ARTICLE
Auteur(s) : Severino
Persechino1, Salvatore Raffa2, Cristiano
Caperchi1, Vincenzo Visco2, Emanuele
Verga1, Massimo Trappolini3, Maria Rosaria
Torrisi2,4
1Unità Operativa di Dermatologia, Azienda Ospedaliera
Sant’Andrea, Via di Grottarossa, 1035-1039, 00189 Roma, Italy
2Unità Operativa di Diagnostica Cellulare, Azienda
Ospedaliera Sant’Andrea, Roma, Italy
3Unità Operativa di Medicina Interna, Azienda
Ospedaliera Sant’Andrea, Roma, Italy
4Dipartimento di Medicina Sperimentale, “Sapienza”
Università di Roma, Italy
Two different types of Pityriasis Rotunda (PR) have been
previously reported [1]. Type 1, non-familial and associated with
systemic diseases and/or malignancy, includes black or oriental
patients with hyperpigmented lesions. Type 2 shows a strong
familial tendency, no association with systemic diseases and
includes Caucasian patients from the Mediterranean area, almost
exclusively Sardinia [2, 3]. Recently, a case report of familial
pityriasis rotunda in black-skinned patients has been described
[4]. In both variants the lesions can resemble ichthyosis vulgaris;
histologically, the characteristic finding is the association of
hyperkeratosis with keratotic follicular plugs and a thin granular
layer [2, 3, 5].
A 68-year-old diabetic man, born in Sardinia (Italy), affected
by type 2 diabetes mellitus over the past 30 years with an
inadequate control of glycemia levels and characterized by
macroangiopathic complications and amputation of the left leg,
presented asymptomatic scaly patches of eighteen months’ duration.
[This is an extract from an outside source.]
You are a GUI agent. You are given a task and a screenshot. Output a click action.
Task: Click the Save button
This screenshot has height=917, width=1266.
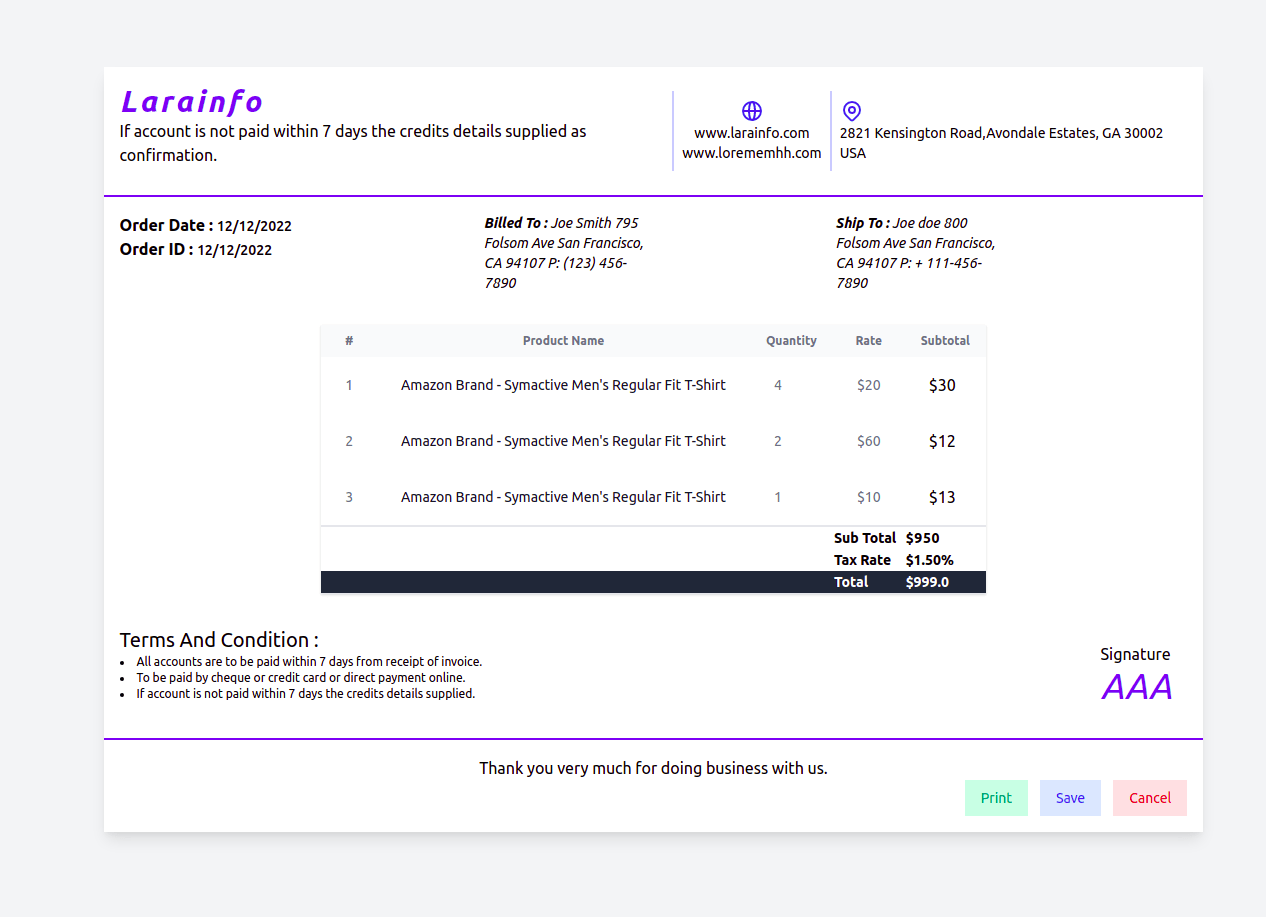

Physical examination revealed five well-defined, circular, scaly,
hyperkeratotic patches that varied from 2 to 2.5 cm in
diameter, localized on the neck (two) and trunk (three) (figure 1). They were light
brown and remained stable in size and location, even following
corticosteroids or antifungal topical treatments. The lesions on
the trunk showed an inflammatory appearance, probably related to
the forced use of a wheelchair. Microscopical analysis and cultural
tests performed to search for mycoses repeatedly resulted
negative.
Histological study of a punch-biopsy specimen revealed a thinned
granular layer, thickening of the corneal layer and a slight
chronic lymphocytic infiltrate in perivascular and periadnexal
areas of the mid and superficial dermis (figures 2A, B). Electron
microscopy revealed hyperkeratosis with large keratotic follicular
plugs (figures 2C,
D). However, in contrast to ultrastructural findings of
ichthyosis vulgaris and previous reports of PR [5, 6], no
abnormalities in the shape, size and number of keratohyaline
granules were found. This finding, typical of acquired ichthyosis,
has also previously been reported in some patients with familial PR
[1].
Two months after the diagnosis, the patient follow-up did not
show significant modifications of the lesions, when the glycemia
levels were normalized. However, three months after the PR
diagnosis, vascular and metabolic complications of the disease
resulted in the death of the patient.
In this case, an unusual onset of the disease was observed,
considering that the patient was an elderly Sardinian man with no
familiarity for pytiriasis rotunda or other genodermatoses. We
suppose that the association with a chronic systemic disease, such
as type 2 diabetes mellitus, with micro- and macrovascular
complications, might have a role as an initiating effect in
non-familial sporadic cases of pytiriasis rotunda.
Acknowledgements
Financial support: none. Conflict of interest: none.